Sylvie Drapeau et Luc Bourgeois dans Dr Jekyll et Mr. Hyde (photo : Robert Etcheverry)
Le côté obscur de Londres
Dr. Jekyll et Mr. Hyde au Théâtre Denise-Pelletier
L'adaptation scénique de Dr. Jekyll et Mr. Hyde présentée ces jours-ci au Théâtre Denise-Pelletier a tout pour plaire aux amateurs d’œuvres d’horreur et de suspenses policiers. Les références de la mise en scène de Jean-Guy Legault sont nombreuses: des enquêtes de Sherlock Holmes aux nouvelles d’Edgar Allan Poe en passant par la musique, qui rappelle celles des thrillers d’Hitchcock, le tout tient véritablement en haleine.
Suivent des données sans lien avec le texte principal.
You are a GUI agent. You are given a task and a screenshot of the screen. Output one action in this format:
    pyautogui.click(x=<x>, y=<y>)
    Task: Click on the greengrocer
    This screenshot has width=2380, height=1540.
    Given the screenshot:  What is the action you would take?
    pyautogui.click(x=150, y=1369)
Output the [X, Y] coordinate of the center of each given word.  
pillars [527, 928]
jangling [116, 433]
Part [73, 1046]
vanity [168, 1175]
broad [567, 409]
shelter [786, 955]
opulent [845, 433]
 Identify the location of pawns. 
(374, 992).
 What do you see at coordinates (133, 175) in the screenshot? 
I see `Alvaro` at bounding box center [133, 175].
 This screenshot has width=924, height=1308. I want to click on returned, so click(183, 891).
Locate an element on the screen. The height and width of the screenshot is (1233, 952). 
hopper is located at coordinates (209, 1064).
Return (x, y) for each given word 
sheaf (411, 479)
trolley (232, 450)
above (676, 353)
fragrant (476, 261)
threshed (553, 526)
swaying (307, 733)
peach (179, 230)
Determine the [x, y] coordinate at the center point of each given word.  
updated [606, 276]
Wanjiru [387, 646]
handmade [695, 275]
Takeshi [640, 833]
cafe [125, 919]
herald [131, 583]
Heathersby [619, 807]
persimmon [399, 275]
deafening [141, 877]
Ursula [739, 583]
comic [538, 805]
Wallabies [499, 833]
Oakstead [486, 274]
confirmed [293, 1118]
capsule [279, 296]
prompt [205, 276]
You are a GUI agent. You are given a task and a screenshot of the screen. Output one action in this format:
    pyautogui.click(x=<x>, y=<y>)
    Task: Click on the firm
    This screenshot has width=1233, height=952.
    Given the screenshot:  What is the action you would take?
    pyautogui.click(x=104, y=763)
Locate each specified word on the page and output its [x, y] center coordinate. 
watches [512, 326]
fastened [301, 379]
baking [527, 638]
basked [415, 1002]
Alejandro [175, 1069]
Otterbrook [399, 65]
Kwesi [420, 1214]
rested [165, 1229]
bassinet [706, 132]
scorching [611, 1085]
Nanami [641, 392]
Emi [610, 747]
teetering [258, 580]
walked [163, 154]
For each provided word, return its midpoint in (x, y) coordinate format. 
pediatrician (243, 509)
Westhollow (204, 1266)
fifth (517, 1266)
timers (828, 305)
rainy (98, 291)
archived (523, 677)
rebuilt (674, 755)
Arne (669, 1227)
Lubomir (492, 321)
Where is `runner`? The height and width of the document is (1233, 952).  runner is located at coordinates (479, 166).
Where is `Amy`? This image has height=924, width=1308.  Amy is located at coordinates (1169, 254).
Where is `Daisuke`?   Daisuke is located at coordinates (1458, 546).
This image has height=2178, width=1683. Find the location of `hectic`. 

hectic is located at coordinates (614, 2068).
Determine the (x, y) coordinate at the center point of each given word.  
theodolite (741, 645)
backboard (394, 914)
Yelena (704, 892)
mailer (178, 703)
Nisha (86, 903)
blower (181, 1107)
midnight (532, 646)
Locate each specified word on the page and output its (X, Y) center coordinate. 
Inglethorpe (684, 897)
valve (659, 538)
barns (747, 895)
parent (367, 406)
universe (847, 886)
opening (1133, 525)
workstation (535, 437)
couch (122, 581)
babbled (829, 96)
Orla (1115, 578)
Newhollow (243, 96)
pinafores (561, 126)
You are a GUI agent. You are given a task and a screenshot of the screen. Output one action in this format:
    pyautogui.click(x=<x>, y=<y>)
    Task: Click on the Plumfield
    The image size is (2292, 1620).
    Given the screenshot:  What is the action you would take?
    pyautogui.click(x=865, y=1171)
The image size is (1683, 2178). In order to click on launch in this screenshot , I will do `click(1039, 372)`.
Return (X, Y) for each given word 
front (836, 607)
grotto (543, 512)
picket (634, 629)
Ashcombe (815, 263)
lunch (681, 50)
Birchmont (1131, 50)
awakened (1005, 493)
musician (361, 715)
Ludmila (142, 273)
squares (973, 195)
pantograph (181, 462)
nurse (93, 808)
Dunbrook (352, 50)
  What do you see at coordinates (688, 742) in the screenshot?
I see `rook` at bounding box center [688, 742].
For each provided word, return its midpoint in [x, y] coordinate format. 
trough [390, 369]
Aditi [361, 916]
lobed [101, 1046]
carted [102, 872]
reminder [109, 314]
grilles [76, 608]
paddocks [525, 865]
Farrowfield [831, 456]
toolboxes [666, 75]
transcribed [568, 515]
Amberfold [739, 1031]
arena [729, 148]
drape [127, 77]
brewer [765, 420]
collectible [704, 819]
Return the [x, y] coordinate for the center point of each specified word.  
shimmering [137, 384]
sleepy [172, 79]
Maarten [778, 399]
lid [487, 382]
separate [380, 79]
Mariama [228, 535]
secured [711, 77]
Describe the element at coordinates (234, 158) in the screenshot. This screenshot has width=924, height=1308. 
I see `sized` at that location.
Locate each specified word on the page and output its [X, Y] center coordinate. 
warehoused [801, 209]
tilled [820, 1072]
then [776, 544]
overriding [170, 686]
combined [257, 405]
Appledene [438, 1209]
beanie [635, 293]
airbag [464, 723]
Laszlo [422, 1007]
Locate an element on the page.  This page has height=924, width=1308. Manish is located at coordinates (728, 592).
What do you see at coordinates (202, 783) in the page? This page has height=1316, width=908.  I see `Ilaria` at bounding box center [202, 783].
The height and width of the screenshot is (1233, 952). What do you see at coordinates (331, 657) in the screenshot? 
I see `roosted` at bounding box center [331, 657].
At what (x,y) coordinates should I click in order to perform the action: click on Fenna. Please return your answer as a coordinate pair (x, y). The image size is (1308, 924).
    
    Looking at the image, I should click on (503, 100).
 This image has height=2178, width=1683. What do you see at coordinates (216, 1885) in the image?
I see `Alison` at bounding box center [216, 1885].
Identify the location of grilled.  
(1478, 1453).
Question de plaire davantage à ce public avide d'épouvante typique de la fin du XIXe siècle, la nouvelle originale de Robert Louis Stevenson, The Strange Case of Dr Jekyll and Mr Hyde, se trouve ici croisée avec l’histoire de Jack L’éventreur. Il faut savoir que les crimes perpétrés par le plus célèbre des meurtriers en série (il a éventré cinq prostituées londoniennes), ont été perpétrés deux ans seulement après la sortie de la nouvelle de Stevenson en 1886, ce qui amène plusieurs historiens à penser qu’il s’en serait inspiré.
La pièce met en scène le comédien Luc Bourgeois, formidable dans la peau du Dr. Jekyll, un scientifique humaniste et idéaliste, qui croit que la science fera triompher le bien du mal. Il devient son premier cobaye en ingérant sa propre mixture alchimique, une potion chargée d'évacuer les plus mauvais instincts de son être. Bien malheureusement, c’est tout l'inverse qui se produit et c’est le diabolique Mr. Hyde, dédoublement obscur de sa personnalité, qui fait son apparition. En plus de commettre les actes les plus odieux, ce dernier prend de plus en plus le contrôle de Jekyll, jusqu’à en faire une meurtrier.
La transformation du Dr. Jekyll à Mr. Hyde de Luc Bourgeois est hallucinante. Vêtu d’un seul et même costume tout le long de la pièce, il passe sous nos yeux de l’un à l’autre dans une forme de transe digne de la possession. Son Mr Hyde consiste en une sorte de croisement entre l’inquiétant Boucher de Daniel Day Lewis dans le Gangs of New-York de Scorsese et le démoniaque Alex du Clockwork Orange de Kubrick, canne à la main et toujours prêt à blesser quiconque se trouve sur son chemin.
Sylvie Drapeau se révèle sous un nouveau jour en jeune prostituée naïve au puissant sex-appeal. Les autres personnages sont un peu plus effacés, mais la majorité s'en tire bien. On aurait souhaité cependant voir un peu plus l’excellente Sophie Faucher, qui demeure malheureusement confinée à un rôle très secondaire.
Mentionnons par ailleurs la scénographie inspirée dont bénéficie la production avec des éclairages délicieusement glauques, des accessoires repoussants comme ces cadavres à autopsier de l’académie et les costumes gothiques à souhait.
Fable sur la lutte intérieure de chacun entre le bien et le mal, thème chéri du siècle du romantisme, la pièce met aussi en lumière cette croyance en la suprématie de la science typique de cette époque qui a également vu naître la psychiatrie moderne. D’où l’intérêt pour ce dédoublement de personnalité que d'autres œuvres, à n’en pas douter, continueront de disséquer.